After we heard that Spirit of the East was nominated for a World Superyacht Award in the category Best Sailing yacht in 30 to 44m range we did some research on this 30m Ketch. We came in touch with naval architect Stuart M Roy and he was happy to tell us more about this new sailing yacht.
“We were very pleased to have been invited by the British owners of Spirit of the East to provide design and consultancy services to this project over the last two and a half years”. This fabulous 30.48m (100ft) LOA, 100 tonne, steel yacht was completed and launched at Aegean Yacht Services of Bodrum, Turkey in the spring of 2006 and completed motoring and sailing trials shortly afterward. She has a beautifully smooth hull and a superb interior finish, as well as many innovative features.
The yacht has been designed and built to the classification standards of RINA (Registro Italiano Navale) and the construction work carried out under their supervision. It is intended that the yacht will gain a charter certificate from the UK MCA (Maritime and Coastguard Agency) for Category 0 (unlimited) usage for 12 charter guests plus full crew.
Spirit of the East has the ability to make fast passages under sail or power. The yacht has a long slim hull with a tight turn of the bilge to enhance the transverse stability and sail carrying power without requiring excessively deep draught. The keel and rudder are aerofoil sections for good efficiency and the rudder is a partially-balanced spade type providing good control and manoeuvrability. The propeller is an AutoProp self-pitching unit for optimum efficiency under power and minimum drag when under sail. The powerful ketch rig features high-tech sails and running rigging controlled by Harken hydraulic winches and headsail furling systems for ease of operation.

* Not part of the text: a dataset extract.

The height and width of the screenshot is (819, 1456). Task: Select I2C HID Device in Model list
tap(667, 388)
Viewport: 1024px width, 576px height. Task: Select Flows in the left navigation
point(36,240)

With guest accommodation in suites, comfortable lounging cockpit areas, a luxury finish down below, stunning chestnut joinery and full air-conditioning, this yacht is expected to be very popular with charter guests.
Our contribution started with the design of the hull, rudder and keel to suit the original concept and preliminary general arrangement developed by the client. Then we were asked to design a sail plan and to assist with the deck plan and the accommodation layout, in addition to providing technical advice at all stages of the project. Particular emphasis was placed on the aesthetic aspects of the design.
Although the construction detailing was all carried out in the design office at the yard in Turkey, much of the naval architecture work including stability calculations, performance prediction, rig loading calculations and checking of the detailed mass estimates was carried out in the UK with both design drawings and technical information transferred between the two design offices using email attachments.